Christians will likely ignore the most biblically sound theme in Mel Gibson’s movie “The Passion of the Christ,” and they will likely embrace the most biblically faulty problems of the movie. Both offer insightful congregational leaders a teachable moment.
First is Jesus’ complete rejection of violence, which Gibson accurately captures. Jesus speaks against the use of force at his arrest. In a flashback to the Sermon on the Mount, he urges his followers to love their enemies. During his brutal treatment on the way to the cross, Jesus refuses to retaliate against his adversaries. With both word and deed, Jesus practices non-violence.
Many Christians, especially conservative evangelicals, tend to overlook Jesus’ utter rejection of the use of violence. Instead, they water down what Jesus taught about peacemaking and evade the way he showed us how to live.
If viewers leave the movie theaters talking about Jesus’ rejection of force, then perhaps some good–albeit unintended–will come to our culture of violence from “The Passion.”
More likely than not, however, most Christians will embrace the biblically faulty portions of the movie. They will think that the movie’s depiction of Jesus’ arrest and crucifixion corresponds to the biblical witness.
Contrary to the hype in Christian circles, Gibson’s movie is not based on the Bible. Southern Baptist seminary president Al Mohler is wrong when he writes, “Without doubt, Gibson has based his movie on the New Testament accounts.”

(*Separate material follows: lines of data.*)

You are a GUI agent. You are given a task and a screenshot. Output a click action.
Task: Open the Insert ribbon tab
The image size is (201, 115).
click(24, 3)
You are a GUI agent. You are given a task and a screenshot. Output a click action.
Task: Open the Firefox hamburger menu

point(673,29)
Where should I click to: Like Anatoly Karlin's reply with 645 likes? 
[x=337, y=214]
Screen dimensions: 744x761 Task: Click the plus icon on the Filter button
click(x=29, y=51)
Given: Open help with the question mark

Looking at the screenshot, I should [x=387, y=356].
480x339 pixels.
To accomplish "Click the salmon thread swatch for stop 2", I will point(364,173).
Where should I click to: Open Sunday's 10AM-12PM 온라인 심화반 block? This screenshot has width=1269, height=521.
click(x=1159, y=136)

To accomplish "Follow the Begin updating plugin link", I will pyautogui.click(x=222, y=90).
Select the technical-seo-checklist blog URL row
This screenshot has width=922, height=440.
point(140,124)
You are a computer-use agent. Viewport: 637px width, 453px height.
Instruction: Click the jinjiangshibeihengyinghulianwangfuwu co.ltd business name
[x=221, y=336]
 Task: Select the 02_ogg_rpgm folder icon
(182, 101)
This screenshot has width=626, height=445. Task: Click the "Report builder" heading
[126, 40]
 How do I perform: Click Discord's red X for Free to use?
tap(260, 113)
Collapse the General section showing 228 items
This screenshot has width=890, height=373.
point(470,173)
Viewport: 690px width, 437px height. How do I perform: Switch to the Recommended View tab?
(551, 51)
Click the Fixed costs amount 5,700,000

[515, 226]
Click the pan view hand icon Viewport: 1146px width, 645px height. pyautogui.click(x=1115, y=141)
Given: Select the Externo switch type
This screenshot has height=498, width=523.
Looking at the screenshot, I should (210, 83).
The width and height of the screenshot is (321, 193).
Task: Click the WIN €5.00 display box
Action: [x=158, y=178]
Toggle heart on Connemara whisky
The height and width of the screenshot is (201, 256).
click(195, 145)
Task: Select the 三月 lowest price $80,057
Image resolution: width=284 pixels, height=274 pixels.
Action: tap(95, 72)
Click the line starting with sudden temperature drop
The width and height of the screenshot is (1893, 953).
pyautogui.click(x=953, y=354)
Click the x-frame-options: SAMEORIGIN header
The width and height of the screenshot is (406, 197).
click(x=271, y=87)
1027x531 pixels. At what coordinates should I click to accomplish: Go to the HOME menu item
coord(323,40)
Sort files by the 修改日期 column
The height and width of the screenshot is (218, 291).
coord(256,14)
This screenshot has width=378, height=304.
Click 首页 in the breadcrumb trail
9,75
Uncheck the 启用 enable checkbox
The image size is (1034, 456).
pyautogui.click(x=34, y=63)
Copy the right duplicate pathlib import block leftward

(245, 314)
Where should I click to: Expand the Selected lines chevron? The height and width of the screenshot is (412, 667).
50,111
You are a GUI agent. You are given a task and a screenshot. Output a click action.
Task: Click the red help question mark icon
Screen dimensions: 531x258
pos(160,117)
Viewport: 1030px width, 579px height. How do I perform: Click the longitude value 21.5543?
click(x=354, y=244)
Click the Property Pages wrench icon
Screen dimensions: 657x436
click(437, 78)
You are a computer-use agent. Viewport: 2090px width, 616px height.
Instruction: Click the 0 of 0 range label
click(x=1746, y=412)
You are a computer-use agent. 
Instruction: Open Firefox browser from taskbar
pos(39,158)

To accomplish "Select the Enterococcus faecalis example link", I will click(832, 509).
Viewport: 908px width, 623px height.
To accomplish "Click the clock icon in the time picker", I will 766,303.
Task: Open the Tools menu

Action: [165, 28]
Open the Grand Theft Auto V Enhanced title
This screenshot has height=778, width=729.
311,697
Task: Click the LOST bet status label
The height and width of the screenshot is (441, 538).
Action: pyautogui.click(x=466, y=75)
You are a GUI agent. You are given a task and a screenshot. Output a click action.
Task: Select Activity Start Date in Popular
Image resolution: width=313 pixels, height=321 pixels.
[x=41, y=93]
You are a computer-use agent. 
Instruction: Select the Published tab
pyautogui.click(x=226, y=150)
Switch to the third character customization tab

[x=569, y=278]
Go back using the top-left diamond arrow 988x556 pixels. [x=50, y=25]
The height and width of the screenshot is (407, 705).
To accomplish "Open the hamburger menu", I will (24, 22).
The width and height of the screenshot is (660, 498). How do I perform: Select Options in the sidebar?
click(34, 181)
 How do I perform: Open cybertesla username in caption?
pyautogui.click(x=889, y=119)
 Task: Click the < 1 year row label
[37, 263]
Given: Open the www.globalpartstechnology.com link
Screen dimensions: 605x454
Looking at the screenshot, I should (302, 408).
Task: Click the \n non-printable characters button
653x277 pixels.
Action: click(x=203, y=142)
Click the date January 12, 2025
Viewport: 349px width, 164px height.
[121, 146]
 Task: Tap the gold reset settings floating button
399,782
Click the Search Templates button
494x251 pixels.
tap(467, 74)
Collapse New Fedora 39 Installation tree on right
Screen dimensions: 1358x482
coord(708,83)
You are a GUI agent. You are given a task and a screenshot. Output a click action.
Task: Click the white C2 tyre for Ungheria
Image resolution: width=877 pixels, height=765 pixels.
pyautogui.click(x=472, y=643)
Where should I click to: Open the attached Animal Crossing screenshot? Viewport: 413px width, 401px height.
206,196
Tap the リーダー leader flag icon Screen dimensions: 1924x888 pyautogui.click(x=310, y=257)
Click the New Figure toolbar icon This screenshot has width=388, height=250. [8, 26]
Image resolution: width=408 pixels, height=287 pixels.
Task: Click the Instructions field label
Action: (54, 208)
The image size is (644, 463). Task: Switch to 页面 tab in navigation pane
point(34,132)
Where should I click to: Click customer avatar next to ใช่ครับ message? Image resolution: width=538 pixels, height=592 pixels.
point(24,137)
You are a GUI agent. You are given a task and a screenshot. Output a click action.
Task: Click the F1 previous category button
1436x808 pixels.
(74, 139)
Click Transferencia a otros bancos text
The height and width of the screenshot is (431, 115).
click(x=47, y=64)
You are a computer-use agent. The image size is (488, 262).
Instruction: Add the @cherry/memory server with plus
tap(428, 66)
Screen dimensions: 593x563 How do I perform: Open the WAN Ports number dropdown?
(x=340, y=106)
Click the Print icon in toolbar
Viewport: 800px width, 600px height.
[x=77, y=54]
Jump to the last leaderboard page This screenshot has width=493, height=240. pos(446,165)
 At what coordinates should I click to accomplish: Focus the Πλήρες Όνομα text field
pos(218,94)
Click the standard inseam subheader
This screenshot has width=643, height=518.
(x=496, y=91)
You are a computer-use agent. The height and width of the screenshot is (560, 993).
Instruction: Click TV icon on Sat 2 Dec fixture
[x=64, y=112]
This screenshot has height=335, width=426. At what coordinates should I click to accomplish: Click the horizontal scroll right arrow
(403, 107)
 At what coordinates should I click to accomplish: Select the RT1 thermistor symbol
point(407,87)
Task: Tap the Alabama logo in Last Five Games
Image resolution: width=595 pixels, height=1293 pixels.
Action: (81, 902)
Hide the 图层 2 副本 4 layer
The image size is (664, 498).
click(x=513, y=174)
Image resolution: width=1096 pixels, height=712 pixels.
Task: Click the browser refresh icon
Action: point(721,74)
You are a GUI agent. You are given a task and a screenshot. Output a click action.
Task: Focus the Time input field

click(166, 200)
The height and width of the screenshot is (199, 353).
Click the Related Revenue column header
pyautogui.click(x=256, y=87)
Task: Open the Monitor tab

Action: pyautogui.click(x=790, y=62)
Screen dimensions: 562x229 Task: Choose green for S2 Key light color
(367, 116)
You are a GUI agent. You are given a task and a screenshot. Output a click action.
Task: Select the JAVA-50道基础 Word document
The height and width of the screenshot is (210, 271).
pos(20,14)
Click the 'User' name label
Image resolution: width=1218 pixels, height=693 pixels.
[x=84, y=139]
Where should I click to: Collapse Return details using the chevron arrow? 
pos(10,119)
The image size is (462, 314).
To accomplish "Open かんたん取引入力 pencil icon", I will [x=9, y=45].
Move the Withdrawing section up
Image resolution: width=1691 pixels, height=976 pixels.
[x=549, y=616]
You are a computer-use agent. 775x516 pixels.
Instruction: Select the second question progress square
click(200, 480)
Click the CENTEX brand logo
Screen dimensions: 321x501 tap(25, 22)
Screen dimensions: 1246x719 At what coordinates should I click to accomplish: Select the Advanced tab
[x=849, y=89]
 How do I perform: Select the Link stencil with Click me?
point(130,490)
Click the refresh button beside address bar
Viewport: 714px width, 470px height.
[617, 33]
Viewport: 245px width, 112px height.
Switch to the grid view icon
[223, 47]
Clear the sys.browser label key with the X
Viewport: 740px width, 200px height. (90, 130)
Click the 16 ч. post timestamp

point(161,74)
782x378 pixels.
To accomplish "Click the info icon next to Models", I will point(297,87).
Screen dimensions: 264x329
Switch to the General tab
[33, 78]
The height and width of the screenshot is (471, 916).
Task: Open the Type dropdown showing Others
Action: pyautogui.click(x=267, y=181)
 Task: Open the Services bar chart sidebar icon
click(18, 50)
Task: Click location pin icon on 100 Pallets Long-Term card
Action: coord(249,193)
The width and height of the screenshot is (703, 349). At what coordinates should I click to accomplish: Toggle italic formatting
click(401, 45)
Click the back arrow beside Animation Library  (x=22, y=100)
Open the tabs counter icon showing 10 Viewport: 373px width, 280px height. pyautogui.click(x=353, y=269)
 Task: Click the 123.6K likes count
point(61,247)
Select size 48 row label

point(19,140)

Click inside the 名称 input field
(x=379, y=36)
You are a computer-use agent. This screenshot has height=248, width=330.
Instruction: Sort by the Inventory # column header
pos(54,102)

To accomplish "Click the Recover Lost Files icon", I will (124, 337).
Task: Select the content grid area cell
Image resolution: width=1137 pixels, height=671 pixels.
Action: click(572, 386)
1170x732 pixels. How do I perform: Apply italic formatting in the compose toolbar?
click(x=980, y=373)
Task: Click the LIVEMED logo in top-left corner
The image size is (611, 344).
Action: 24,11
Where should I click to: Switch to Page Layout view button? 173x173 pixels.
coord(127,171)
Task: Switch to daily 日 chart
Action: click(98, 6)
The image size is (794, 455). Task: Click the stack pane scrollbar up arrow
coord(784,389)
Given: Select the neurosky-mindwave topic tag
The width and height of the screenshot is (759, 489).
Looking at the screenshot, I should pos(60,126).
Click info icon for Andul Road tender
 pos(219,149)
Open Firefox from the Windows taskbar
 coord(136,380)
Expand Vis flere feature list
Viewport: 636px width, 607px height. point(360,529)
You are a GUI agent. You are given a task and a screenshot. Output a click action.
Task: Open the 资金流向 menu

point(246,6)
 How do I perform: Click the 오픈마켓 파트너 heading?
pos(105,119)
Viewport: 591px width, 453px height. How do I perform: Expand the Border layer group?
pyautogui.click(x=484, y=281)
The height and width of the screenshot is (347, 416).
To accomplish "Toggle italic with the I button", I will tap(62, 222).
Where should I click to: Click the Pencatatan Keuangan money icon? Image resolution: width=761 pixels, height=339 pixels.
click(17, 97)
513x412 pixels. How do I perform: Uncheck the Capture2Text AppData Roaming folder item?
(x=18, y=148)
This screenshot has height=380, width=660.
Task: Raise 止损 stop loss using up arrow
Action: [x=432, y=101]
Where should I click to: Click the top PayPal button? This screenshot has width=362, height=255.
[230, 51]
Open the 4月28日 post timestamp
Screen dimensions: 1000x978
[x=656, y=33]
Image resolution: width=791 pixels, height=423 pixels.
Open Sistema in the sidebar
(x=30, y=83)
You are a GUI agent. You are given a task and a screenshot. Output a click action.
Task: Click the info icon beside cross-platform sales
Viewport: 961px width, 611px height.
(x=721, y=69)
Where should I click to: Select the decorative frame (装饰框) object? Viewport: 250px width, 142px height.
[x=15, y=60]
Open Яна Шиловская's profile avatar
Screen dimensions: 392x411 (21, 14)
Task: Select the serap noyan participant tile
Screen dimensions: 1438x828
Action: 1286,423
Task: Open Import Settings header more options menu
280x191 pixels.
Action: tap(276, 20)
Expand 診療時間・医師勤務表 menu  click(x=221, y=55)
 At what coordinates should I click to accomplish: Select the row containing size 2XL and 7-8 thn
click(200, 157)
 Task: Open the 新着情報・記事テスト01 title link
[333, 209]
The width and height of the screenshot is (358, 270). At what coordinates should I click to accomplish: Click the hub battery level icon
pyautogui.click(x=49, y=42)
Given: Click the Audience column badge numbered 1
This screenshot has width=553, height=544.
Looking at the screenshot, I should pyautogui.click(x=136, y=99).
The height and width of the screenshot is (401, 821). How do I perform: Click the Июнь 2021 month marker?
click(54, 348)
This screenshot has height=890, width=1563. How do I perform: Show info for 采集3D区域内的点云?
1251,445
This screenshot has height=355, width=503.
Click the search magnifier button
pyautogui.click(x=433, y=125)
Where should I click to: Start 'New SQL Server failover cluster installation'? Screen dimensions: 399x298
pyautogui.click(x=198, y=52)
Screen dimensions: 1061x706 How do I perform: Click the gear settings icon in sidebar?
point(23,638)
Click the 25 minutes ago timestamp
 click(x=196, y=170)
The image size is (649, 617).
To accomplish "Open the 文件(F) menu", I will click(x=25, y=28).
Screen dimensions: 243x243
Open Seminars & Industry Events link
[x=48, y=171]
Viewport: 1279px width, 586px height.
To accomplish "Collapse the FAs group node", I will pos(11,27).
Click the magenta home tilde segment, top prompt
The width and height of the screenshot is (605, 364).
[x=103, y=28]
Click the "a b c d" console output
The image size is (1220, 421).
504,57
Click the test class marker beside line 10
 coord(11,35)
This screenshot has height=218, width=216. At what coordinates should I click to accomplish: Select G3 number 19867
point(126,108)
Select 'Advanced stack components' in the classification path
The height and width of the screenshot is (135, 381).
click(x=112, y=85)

Segments of the movie do reflect fragments of the biblical accounts. Most of the movie, however, is based on extra-biblical material.
One example is the ghoulish figure that lurks throughout the movie, but is not found in any of the four Gospel accounts. The hairless pale figure first appears in the Garden of Gethsemane. From beneath the figure’s robe, a serpent slithers towards Jesus, who is praying face-down on the ground. When Jesus stands, he crushes the head of the serpent with his foot.
The demonic-like figure watches the Roman soldiers sadistically beat Jesus and walks among the crowd as Jesus carries the cross. At one point, the evil figure and Mary, the mother of Jesus, engage in a face-off, a kind of contest of spiritual wills.
Another extra-biblical theme is the role of Mary. Contrary to the biblical witness, Mary appears at Jesus’ trial. She mops up his massive blood loss at his beating by the Romans. She follows him to Calvary. Twice, when Jesus can no longer carry the cross, Jesus sees Mary and draws a supernatural strength from her to continue. In the first scene, a Roman soldier recognizes her uniqueness and wonders who she is.
Yet another extra-biblical clip shows a woman with a white cloth who gently presses it upon Jesus’ bloody face when he has staggered to his knees. As he struggles on, she is left with a shroud, an imprint of his face.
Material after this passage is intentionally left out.